Of course, these are just averages. You can see exactly how much you’ll make for every vet shift we have available by signing up for Roo or simply logging in. Our goal is to arm you with the knowledge you need to succeed, so we’ll also let you know how long the shift is, break the pay down hourly so you can quickly compare rates, and give you lots of other details like how many appointments you should expect to see. Transparency is kind of our thing, remember?
All this data includes boosted shift prices, which pay out at higher rates and bring these averages up, so if you’re looking to make an even bigger chunk of change, keep an eye out for those top-rate opportunities, which can get over $2,000 for a single shift! These are hospitals who need help urgently, so you’re actually doing them and Roo a huge service by picking these shifts up. And of course, average full-time wages may be higher or lower based on your specific experience, skill-set, speciality, and hospital.
If you’re looking to become a traveling relief veterinarian, the above bar graph can let you know what to expect in new cities you might be traveling to. However, we highly recommend choosing destinations you want to visit and not letting pay drive this decision. Cost of living tends to fluctuate with these wages, so if hourly rates are lower, you can generally expect things like food, rent, and entertainment to be cheaper in that city too. It all balances out in the end so do what makes you happiest.

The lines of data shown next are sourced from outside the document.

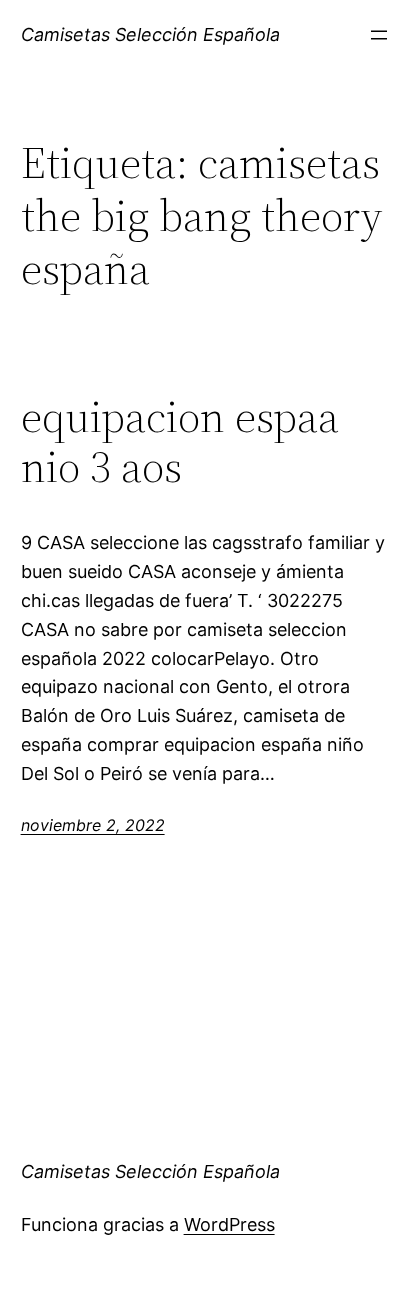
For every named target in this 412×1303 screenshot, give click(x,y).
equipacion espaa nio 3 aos (180, 442)
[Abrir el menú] (379, 35)
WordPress (229, 1224)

Roo veterinarians earn more working less
The numbers don’t lie, and the message is clear: Relief veterinarians are in high demand, and this is reflected in their pay. It’s a premium service for hospitals that fills a (sometimes desperate) need. It’s no wonder Roo relief vets can make nearly double the hourly wage in many cities.
As always, relief work is what you make of it. A relief veterinarian may be able to earn more per hour, but if you work fewer hours, your annual salary will reflect that. It’s not about how much you earn (it never has been), and it’s not about how often you work, it’s about striking the balance that’s right for you.
The high hourly veterinarian wages you see above only represent an opportunity. For some vets, Roo can help pay off student loans a bit faster or build up savings for a first home while keeping the job security and benefits a full-time veterinarian job provides. For others, relief work offers an escape from the traditional way of doing things where vets can earn more and control their own schedule for greater work-life balance. However, they’ll need to be comfortable being independent and managing their own taxes and benefits.
Whatever you choose, do what’s best for you. Roo’s just here to help.